This repository contains the code and datasets for the paper:
Crystal Transformer: Self-learning neural language model for Generative and Tinkering Design of Materials
Lai Wei, Qinyang Li, Yuqi Song, Stanislav Stefanov,Rongzhi Dong, Nihang Fu, Edirisuriya M. D. Siriwardane, Fanglin Chen and Jianjun Hu
by Machine Learning and Evolution Laboratory, University of South Carolina.
The BLM language model code we used is from here, which is based on the PyTorch Lightning framework. It has been tested in PyTorch 1.6.0, PyTorch Lightning 1.0.7
Install pytorch
from pytorch web based on your python & cuda version
conda create -n blm
conda activate blm
conda install pytorch==1.6.0 torchvision==0.7.0 cudatoolkit=10.2 -c pytorch
conda install -c conda-forge pytorch-lightning=1.0.7
or for Nvidia 3090
pip install torch==1.8.1+cu111 torchvision==0.9.1+cu111 torchaudio==0.8.1 -f https://download.pytorch.org/whl/torch_stable.html
pip install pytorch-lightning==1.0.7
Install Pymatgen and ninja:
pip install pymatgen==2021.2.16
pip install ninja
ICSD-mix | OQMD-mix | MP-mix | ICSD-pure | OQMD-pure | MP-pure | |
---|---|---|---|---|---|---|
Total | 52317 | 363182 | 89121 | 39431 | 216540 | 63703 |
Train | 50755 | 345022 | 84664 | 37459 | 205713 | 60517 |
Valid | 1336 | 9080 | 2228 | 986 | 5413 | 1593 |
Test | 1336 | 9080 | 2228 | 986 | 5413 | 1593 |
All above datasets and a pretrained model files can be downloaded from Figshare
We use the blank language model from https://github.com/Varal7/blank_language_model. Please dowload the code following the link.

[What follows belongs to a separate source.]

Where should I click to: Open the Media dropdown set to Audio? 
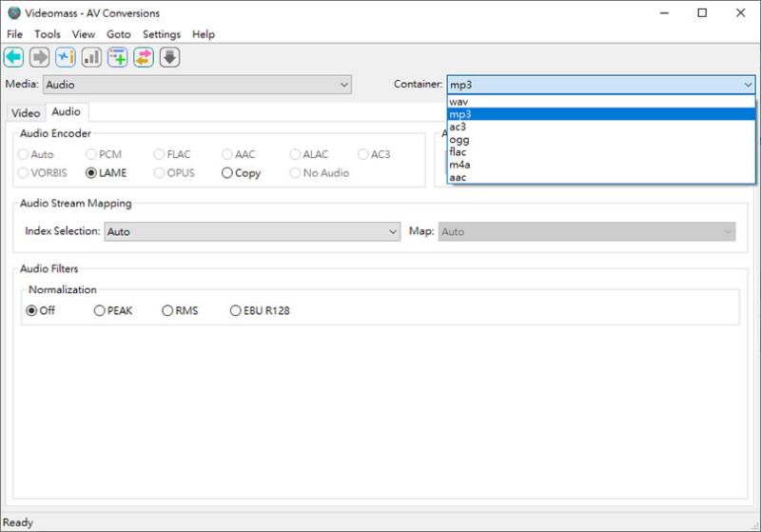point(197,85)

git clone https://github.com/Varal7/blank_language_model.git
cd blank_language_model
Download the pretrained model files blmm_model.zip from Figshare and put it inside the source code folder blank_language_model.

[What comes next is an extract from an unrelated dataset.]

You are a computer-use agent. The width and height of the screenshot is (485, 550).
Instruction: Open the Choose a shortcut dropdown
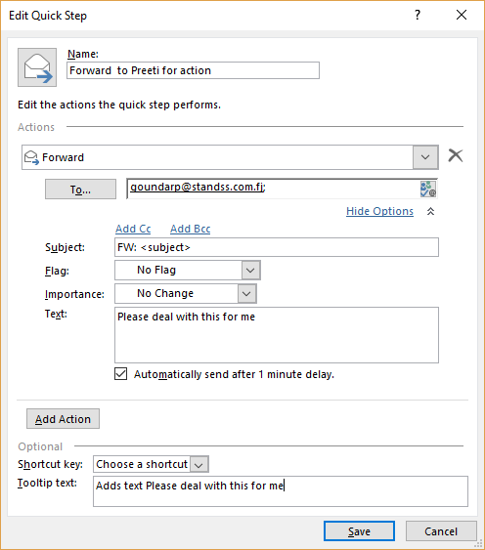pos(199,464)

unzip the BLMM_model.zip file
cd blank_language_model
cp blmm-model/hparams.yaml ./
cp blmm-model/vocab.txt ./
python test.py --checkpoint blmm-model/icsd-mix-model.ckpt --sample 1000 --decode sample --output sample.txt
Download datasets from the above link, then unzip it under BLMM_dataset
folder.
After the above, the directory should be:
blank_language_model
├── BLMM_dataset
├── mix_dataset
├── icsd_train.txt
├── icsd_valid.txt
├── icsd_test.txt
├── oqmd_train.txt
├── oqmd_valid.txt
├── oqmd_test.txt
├── mp_train.txt
├── mp_valid.txt
├── mp_test.txt
├── pure_dataset
├── icsd_train.txt
├── icsd_valid.txt
├── icsd_test.txt
├── oqmd_train.txt
├── oqmd_valid.txt
├── oqmd_test.txt
├── mp_train.txt
├── mp_valid.txt
├── mp_test.txt
├── blmm-model
├── hparams.yaml
├── icsd-mix-model.ckpt
├── vocab.txt
└── README.md
An example is to train a BLMM model on the icsd_mix dataset.
python train.py --train BLMM_dataset/mix_dataset/icsd_train.txt --valid BLMM_dataset/mix_dataset/icsd_valid.txt --root_dir checkpoints/icsd_mix/blm/ \
--vocab_size 130 --max_len 210 --model_type blm --share_emb_prj_weight
The training for other models is similar to icsd_mix dataset.
For all of the following, replace epoch\=???.ckpt
with the checkpoint saved in training.
An example to generate hypothesis materials using the trained icsd_mix model.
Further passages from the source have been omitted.